Records from a dataset:

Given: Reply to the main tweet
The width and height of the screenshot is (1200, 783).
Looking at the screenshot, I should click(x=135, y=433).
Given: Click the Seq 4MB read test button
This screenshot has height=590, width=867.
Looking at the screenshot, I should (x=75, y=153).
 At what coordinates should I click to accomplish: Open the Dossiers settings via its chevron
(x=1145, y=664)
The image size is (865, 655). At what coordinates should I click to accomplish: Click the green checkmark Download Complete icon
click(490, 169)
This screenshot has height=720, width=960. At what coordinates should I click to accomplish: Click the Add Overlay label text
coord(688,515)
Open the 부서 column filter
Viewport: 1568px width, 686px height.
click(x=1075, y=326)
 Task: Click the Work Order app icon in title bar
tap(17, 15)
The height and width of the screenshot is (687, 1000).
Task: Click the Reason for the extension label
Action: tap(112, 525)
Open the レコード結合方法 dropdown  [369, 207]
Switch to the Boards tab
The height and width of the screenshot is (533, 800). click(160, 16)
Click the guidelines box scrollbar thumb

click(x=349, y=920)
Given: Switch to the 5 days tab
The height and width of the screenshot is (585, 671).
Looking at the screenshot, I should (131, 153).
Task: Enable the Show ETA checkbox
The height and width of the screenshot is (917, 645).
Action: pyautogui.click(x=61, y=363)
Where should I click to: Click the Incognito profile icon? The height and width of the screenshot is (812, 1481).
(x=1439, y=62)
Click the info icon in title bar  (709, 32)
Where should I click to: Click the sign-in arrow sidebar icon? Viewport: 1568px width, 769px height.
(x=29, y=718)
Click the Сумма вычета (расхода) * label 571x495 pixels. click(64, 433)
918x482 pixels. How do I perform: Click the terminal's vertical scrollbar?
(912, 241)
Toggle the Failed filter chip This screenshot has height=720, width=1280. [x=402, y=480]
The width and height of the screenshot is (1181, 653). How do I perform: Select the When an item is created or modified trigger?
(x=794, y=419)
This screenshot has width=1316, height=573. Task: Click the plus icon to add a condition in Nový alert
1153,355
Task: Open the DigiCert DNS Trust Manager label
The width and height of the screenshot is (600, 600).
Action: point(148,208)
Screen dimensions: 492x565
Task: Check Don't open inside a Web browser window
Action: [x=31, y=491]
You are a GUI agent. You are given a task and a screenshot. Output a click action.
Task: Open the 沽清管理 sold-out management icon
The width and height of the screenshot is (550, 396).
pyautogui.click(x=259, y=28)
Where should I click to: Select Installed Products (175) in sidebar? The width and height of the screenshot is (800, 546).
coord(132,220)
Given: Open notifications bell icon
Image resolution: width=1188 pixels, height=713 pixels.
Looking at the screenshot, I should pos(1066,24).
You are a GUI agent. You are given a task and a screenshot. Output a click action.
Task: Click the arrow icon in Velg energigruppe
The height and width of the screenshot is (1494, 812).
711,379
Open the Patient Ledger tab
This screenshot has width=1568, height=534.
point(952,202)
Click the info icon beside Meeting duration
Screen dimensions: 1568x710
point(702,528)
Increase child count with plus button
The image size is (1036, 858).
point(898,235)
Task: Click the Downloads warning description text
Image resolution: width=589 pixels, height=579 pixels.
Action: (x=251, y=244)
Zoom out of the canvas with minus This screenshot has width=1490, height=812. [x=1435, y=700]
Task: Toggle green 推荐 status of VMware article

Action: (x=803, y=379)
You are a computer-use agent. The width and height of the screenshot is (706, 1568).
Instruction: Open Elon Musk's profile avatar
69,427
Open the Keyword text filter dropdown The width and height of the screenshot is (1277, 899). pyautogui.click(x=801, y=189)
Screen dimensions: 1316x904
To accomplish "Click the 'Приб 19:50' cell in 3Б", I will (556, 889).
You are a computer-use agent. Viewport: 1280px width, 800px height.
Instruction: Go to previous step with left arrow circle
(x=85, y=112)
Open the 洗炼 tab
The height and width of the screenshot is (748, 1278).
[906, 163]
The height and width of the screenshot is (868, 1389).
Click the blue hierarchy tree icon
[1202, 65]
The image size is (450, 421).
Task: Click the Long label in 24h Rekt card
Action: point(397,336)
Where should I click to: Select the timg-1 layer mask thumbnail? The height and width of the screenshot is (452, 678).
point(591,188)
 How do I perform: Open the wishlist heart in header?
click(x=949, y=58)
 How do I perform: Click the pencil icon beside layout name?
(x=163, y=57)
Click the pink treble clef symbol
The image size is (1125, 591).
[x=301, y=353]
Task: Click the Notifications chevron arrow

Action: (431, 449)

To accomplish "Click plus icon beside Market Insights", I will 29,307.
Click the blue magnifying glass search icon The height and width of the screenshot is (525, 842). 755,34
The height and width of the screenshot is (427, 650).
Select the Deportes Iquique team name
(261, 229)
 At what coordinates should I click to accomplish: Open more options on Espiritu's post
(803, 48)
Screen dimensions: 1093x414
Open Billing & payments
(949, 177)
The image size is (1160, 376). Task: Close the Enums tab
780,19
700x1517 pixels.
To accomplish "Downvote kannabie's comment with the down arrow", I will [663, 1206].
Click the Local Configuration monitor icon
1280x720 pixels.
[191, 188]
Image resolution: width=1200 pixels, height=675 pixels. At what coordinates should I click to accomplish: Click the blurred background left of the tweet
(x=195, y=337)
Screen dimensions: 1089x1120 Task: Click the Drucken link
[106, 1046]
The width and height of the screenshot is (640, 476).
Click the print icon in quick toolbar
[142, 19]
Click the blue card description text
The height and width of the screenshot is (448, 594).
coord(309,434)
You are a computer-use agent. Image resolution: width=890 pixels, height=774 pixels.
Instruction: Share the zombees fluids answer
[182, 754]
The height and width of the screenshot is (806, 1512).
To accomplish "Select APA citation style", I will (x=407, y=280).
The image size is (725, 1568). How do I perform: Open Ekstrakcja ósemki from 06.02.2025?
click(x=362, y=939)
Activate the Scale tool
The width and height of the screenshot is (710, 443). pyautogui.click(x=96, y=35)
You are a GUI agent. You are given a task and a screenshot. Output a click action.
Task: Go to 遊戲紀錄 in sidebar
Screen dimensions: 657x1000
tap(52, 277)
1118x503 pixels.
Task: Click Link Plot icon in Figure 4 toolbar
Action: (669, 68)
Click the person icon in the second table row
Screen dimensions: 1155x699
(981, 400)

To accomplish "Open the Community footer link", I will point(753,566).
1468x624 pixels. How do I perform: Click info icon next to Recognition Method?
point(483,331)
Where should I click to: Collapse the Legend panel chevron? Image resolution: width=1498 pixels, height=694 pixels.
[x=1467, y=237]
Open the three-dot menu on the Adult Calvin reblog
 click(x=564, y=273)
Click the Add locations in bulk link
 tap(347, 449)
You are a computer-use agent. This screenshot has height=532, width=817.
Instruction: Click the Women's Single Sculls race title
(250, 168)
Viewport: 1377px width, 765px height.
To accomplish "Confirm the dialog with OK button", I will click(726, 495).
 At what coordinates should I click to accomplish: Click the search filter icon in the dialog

◆ Work to complete ◆
The number of lines in the records that include "dropdown" is what is needed, with no other words.

◆ Answer to this task ◆
2